We have to picture would if the roles were reversed, how would we feel if the non-Christians we have in our lives tried to persuade us to go against our Christian values, against what be believe is God's ways, that are sinful, or just convert to their religion? Of course in that situation we would want to distance ourselves from that person so as not be tempted. Other articles on the internet share similar mindsets that you should "befriend" non-Christians to get them to know Christ but not be their companions in other words be friendly towards them but don't become their best friends form lasting bonds with them or anything. 

I even read comments from non-Christians some who were of other religious faiths complain about their Christian friends trying to convert them to their faith and not respecting that faith they already embraced.  
Then there was a post from another site from a Christian girl who broke up with her secular boyfriend after her attempts to lead him to Christ failed as he told her he didn't want her to bring up Jesus, God and other parts of her faith again. She decided after that experience she would never date a non-Christian again.  

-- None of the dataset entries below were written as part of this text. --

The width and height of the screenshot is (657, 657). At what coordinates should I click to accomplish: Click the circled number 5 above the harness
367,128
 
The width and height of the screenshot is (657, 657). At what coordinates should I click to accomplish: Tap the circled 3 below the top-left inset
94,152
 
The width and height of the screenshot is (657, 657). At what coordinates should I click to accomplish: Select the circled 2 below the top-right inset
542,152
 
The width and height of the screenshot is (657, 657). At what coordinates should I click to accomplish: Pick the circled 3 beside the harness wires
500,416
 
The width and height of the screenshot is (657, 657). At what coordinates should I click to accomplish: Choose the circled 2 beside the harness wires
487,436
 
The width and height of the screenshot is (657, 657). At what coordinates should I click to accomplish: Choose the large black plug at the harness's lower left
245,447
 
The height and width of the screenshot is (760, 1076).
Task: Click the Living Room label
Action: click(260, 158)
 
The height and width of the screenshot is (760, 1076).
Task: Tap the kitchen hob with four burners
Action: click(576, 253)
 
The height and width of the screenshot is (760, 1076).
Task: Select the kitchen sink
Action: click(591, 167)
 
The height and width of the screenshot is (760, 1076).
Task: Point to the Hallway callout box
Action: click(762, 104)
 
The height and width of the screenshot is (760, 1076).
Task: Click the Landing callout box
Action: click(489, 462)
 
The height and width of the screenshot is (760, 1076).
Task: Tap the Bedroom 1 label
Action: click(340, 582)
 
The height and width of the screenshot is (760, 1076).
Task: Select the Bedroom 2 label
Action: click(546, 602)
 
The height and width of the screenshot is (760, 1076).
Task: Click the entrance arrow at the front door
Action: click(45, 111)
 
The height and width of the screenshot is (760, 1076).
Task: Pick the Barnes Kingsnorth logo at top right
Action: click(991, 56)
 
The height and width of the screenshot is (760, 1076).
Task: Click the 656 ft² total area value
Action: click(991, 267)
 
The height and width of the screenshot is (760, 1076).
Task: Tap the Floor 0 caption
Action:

Although that was probably the right choice for her, I can't help but feel she just gave up when she couldn't change her boyfriend's mindset and beliefs to align with hers and he may have felt pressure from her to convert to her faith rather than excepting him for who he was  which is why he told her to stop bringing up her faith. I also once read an article from a pastor on steps on how Christians can be friends with sinners. I admit I was a bit dismayed at referring to non-Christians as sinners since we are all sinners including us Christians as none of us are perfect in this fallen world and no one is immune to commit a sin no matter how mild.


I decided to revise this post by dividing it into two or more parts because it was too long.